Una babele di parole andate in fumo
Il mondo interiore di un aspirante suicida è una babele di parole andate in fumo, di frammenti di carta lacerati, arrostiti dal tempo. Le parole che illustri scrittori tragicamente scomparsi hanno lasciato su quelle pagine strappate diventano monito e occasione per spingersi oltre il limite della sanità mentale, sanciscono una rottura, rappresentano il primo passo oltre la linea di sicurezza che ci tiene agganciati all’impalcatura della vita per come la conosciamo. Eppure ci accorgiamo che la sola cosa di cui ci importa è conoscere il motivo di quelle morti.

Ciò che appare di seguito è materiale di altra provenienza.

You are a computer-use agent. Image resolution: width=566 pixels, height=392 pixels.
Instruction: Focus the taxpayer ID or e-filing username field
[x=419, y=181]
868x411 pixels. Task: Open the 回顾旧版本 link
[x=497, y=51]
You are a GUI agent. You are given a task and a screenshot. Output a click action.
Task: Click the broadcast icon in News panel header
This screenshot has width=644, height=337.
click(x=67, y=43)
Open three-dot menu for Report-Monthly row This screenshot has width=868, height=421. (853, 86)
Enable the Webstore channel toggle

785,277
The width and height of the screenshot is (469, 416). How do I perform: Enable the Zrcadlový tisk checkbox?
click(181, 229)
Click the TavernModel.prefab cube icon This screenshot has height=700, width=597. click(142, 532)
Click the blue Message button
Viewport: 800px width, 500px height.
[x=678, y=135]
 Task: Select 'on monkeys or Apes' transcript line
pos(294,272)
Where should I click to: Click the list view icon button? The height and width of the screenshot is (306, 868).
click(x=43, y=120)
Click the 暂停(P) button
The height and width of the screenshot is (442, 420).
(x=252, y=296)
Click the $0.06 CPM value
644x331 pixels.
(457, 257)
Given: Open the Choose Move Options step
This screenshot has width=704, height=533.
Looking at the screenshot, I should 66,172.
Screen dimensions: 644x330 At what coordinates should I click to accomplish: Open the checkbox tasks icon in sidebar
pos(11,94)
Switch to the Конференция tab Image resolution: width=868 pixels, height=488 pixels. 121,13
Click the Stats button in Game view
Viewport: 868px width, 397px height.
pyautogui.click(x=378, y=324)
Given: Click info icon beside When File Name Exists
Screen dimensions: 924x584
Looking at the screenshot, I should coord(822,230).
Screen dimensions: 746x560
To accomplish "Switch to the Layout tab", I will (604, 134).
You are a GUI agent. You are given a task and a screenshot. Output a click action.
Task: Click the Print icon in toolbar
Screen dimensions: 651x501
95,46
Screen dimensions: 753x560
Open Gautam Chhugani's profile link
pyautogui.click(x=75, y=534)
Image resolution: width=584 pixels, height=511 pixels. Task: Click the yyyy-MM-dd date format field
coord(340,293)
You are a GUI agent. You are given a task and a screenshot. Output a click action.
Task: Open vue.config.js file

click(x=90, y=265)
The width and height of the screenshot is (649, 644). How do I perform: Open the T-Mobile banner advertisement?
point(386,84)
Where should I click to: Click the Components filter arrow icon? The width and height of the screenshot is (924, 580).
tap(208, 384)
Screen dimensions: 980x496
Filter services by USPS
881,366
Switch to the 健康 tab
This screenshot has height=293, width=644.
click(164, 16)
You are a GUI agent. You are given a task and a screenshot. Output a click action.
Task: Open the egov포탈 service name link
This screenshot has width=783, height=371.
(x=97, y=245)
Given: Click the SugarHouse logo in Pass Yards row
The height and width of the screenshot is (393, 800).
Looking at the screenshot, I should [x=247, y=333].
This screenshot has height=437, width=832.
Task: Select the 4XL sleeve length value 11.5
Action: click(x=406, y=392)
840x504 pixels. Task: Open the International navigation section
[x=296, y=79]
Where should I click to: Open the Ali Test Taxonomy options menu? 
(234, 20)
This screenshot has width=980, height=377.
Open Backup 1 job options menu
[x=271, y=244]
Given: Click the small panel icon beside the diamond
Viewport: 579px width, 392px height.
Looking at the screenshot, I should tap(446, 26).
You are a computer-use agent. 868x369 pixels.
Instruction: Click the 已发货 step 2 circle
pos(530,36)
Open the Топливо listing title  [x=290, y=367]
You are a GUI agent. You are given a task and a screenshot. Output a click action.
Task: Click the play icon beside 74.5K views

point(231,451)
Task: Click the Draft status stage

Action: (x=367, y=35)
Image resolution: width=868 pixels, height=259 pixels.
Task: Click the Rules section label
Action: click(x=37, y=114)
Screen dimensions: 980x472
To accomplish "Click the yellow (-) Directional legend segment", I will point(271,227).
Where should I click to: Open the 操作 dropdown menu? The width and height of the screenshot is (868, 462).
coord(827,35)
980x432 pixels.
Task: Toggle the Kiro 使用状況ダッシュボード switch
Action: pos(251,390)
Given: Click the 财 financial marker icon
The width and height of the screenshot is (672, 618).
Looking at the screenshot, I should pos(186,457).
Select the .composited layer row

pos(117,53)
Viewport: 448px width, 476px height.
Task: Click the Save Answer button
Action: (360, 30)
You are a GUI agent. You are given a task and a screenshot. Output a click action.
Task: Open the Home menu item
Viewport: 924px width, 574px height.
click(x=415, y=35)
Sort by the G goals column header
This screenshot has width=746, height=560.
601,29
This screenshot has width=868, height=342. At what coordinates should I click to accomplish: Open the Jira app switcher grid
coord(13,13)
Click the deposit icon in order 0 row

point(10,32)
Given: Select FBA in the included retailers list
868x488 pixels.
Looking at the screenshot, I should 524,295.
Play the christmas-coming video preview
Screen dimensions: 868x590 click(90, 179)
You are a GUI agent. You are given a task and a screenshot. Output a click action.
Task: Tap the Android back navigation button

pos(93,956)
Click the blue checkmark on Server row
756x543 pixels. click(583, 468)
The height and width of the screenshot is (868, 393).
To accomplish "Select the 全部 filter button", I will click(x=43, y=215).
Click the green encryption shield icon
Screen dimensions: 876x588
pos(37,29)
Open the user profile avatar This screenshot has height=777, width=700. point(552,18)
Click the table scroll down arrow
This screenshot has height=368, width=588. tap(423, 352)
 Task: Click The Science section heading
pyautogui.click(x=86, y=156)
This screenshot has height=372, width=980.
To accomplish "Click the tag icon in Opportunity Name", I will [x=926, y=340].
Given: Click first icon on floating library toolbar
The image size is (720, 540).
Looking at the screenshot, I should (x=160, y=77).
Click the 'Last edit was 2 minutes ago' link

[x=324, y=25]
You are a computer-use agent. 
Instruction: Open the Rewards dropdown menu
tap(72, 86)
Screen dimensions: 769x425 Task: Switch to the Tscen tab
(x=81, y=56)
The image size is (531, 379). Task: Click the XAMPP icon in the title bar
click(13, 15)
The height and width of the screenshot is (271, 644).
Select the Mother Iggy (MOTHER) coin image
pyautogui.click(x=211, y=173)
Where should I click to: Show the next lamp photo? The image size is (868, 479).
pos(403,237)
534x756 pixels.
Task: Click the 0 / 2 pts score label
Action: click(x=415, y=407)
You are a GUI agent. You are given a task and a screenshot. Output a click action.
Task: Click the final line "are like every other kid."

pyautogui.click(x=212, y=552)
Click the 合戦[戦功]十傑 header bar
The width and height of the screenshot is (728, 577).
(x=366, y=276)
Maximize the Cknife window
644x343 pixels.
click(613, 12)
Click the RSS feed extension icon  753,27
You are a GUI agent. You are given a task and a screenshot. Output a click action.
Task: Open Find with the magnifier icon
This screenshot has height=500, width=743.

E forse una vera ragione non riusciamo a trovarla, pur calandoci nella tristezza altrui, pur guardando attraverso una moltitudine di occhi compromessi dal dolore. Comprendere sarebbe come partecipare ai segreti del cosmo. Lo sappiamo bene ora, l’abbiamo imparato saltando di vita in vita, di morte in morte: certi vuoti non possono essere colmati e, se non possono essere colmati, neppure vanno giudicati. Il momento in cui si inizia a comprendere è rischioso, irreversibile, paragonabile all’intersezione con una verità assoluta, il tocco atomico di una divinità aliena che ci folgora. L’indescrivibile esplosione di una supernova.
Un rivoltamento esistenziale
La ferità non è allora solo un punto di passaggio, ma anche il solco agricolo in cui inestirpabili alberi di pietra mettono radici e crescono a dismisura, invadendo ogni centimetro a disposizione, sottraendo ossigeno, creando le condizioni per un rivoltamento esistenziale in cui la speranza non è più contemplata.
Ramificazioni che strozzano, azzerando lo sguardo sul mondo sensibile, offrendo in cambio la dannazione di una consapevolezza estrema, opposta alla sopravvivenza, l’ineluttabile dono della morte.
Se possa esservi una salvezza non è dato saperlo, ma il tentativo della salvezza, quello sì. L’estremo abbraccio di chi, non potendo rassegnarsi alla perdita, tenta di conservare la vita attraverso ciò che tutto unisce: la parola, la scrittura.